‹ Cours familier de Littérature - Volume 12Chapitre 154 sur 183 · XII

XII

Voilà donc quatre témoignages d'hommes encore vivants qui, indépendamment des témoignages écrits, ne laissent aucun doute sur la réalité des scènes solennelles et des paroles mémorables qui précédèrent le supplice des Girondins; sauf ces légendes plus ou moins exactes, plus ou moins amplifiées, qui ne sont point du fait de l'historien, mais du peuple, espèce d'atmosphère ambiante de l'imagination populaire qui enveloppe toujours les grands événements, comme elle enveloppe dans la nature les grands horizons.

Le critique se trompe également en niant l'emprisonnement provisoire, mais assez long, des principaux Girondins dans la prison des Carmes de la rue de Vaugirard avant leur captivité à la Conciergerie. Il se trompe par conséquent en m'attribuant la supposition arbitraire des inscriptions murales des chambres hautes des Carmes aux Girondins détenus dans ces chambres. Je les ai relevées moi-même sur ces murs blanchis à la chaux, où sans doute on peut les vérifier encore. Je n'ai donné que comme conjecture vraisemblable, mais nullement certaine, l'attribution de telle de ces inscriptions à tel ou tel de ces prisonniers.
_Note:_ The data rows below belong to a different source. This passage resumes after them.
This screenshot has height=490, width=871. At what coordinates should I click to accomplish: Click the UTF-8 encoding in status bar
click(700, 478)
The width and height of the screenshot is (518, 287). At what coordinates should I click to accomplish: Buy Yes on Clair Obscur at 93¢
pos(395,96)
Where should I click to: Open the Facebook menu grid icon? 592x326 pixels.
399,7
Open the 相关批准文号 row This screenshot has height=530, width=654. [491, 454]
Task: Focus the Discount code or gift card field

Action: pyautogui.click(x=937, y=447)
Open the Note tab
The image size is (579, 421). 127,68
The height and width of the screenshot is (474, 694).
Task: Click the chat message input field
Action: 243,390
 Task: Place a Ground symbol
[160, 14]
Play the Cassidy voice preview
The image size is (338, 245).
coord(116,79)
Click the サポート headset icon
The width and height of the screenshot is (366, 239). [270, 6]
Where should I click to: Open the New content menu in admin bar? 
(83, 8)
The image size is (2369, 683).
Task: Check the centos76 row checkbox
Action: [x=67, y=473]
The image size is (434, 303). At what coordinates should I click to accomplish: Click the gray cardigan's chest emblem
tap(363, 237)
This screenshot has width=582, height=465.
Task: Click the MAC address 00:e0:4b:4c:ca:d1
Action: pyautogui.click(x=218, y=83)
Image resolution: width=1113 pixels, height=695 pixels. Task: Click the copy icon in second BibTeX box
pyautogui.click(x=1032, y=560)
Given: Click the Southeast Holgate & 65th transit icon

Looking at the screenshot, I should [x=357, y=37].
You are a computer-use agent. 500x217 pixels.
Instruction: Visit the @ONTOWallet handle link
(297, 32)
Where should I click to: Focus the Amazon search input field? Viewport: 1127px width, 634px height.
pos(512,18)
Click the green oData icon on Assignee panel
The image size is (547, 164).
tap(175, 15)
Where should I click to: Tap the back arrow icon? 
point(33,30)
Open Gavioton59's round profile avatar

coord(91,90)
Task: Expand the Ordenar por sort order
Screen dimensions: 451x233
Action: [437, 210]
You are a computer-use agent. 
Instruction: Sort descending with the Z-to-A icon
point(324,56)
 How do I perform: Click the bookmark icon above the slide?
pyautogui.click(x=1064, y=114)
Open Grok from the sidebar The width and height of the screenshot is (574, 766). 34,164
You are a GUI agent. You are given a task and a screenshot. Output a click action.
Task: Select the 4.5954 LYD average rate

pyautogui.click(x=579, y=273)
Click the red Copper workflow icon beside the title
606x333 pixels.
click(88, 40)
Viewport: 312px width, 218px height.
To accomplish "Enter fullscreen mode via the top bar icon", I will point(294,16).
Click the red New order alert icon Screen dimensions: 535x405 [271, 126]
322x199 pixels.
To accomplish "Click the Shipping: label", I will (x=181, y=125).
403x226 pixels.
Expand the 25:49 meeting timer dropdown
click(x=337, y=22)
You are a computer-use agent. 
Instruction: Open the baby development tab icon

Ce n'est point là de l'histoire, mais de la conjecture morale qui n'a aucune valeur positivement historique, mais qui ne fut jamais interdite aux historiens non pour falsifier, mais pour vivifier leur récit.

C'est ce même scrupule de véracité, quelle que fût la peine prise pour en consulter les sources par des voyages ou par des recherches parmi les familles des principaux acteurs du drame révolutionnaire, dont on retrouvera les preuves toutes les fois qu'on voudra, comme M. de Cassagnac, contester l'exactitude de telle ou telle page de l'_Histoire des Girondins_.